§ **DOCUMENT SECTION**:
================
In the middle of the last century when engineers and scientists were developing a plan for generating electricity from nuclear reactions, they had a couple of dozen good possibilities to choose among, and not much predictive information to go on. They chose one--fission of Uranium.

Since then trillions of dollars have been spent researching and developing practical generation of electricity from Uranium fission. There are, at present, nearly 500 Uranium nuclear power reactors in operation in the world; they produce about 14% of the world's electricity.

But four important problems have arisen that were not anticipated by the original pioneers. First and foremost, Uranium nuclear generators are intrinsically unsafe: they are complex pieces of machinery that present the unavoidable possibility of dangerous failure because of natural disasters or human errors.

Second, they produce dangerous radioactive wastes, and--amid a firestorm of public worry--there has proved to be no politically acceptable way to decontaminate or dispose of these wastes. In fact, these wastes are accumulating by the ton year after year around the world.
================
§ **PROVIDED INFORMATION**:
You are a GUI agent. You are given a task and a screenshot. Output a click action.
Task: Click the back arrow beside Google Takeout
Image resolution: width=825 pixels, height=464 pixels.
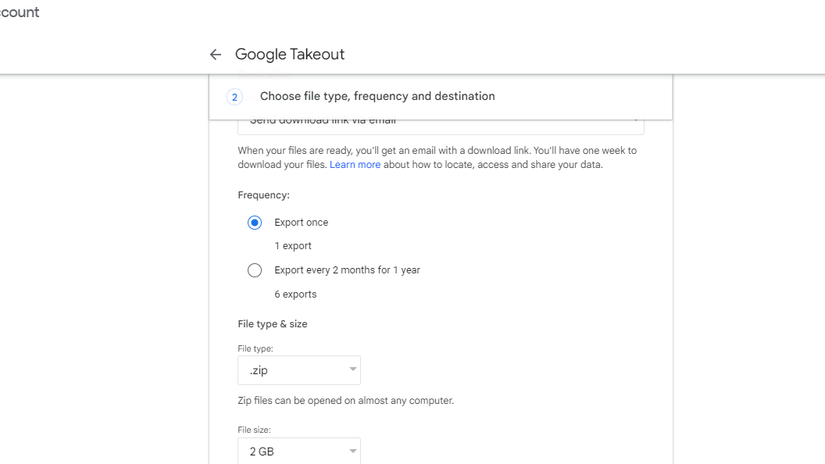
================
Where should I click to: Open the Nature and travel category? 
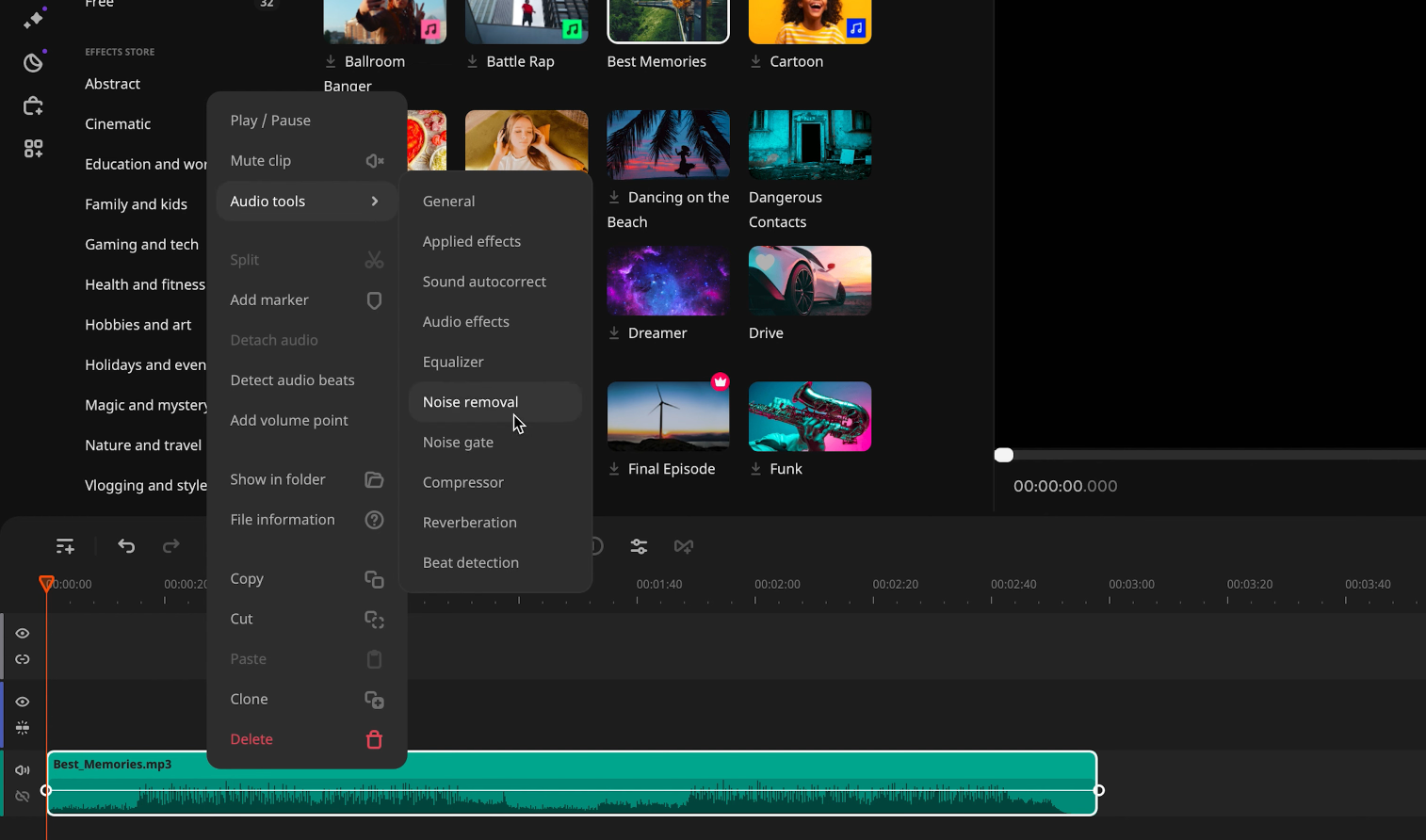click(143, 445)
================
§ **WHAT YOU NEED TO DO**:
1) Answer these questions using the nuclear power passage:
(a) About how many uranium nuclear power reactors are in operation worldwide?
(b) What share of the world's electricity do they produce?
(c) How many important problems does the passage say were not anticipated by the original pioneers?
2) Write the next part of the nuclear power passage, picking up right after its final sentence.
The data can be set aside entirely.

§ **ANSWER SECTION**:
1)
(a) Nearly 500.
(b) About 14%.
(c) Four.

2)
Third, the worldwide supply of usable Uranium ore is running out. By some reckoning, it may last 100 years, but it is not unlimited.

And fourth, the handling of refined Uranium for power generation may present a terrorist threat, either from a rogue atomic bomb that could kill hundreds of thousands of people, or from a so-called "dirty bomb" in which radioactive contamination could be spread over a populated area by exploding a conventional bomb with radioactive material attached.

The world has pretty much concluded that generating electrical power from Uranium fission is too dangerous to pursue. Reactors are being shut down or decommissioned around the world.

What about another of those dozens of possibilities for generating power from nuclear reactions--those possibilities that scientists and engineers set aside many decades ago? In fact, there are several good, safe candidates.

For example, using radioactive Thorium in molten-salt solution. This method was proven effective in U.S. government tests in 1964 to 1969. It is currently under commercial development in India, China, and Russia (the thorny political and regulatory landscape makes it impossible to develop it in the U.S.).

Such Thorium reactors do not present any of the drawbacks associated with Uranium fission. (1) They cannot explode or melt down. (2) They do not produce long-lived toxic bi-products. (3) The supply of minable Thorium fuel is essentially unlimited. And (4) they and their products cannot be used for terrorist threats.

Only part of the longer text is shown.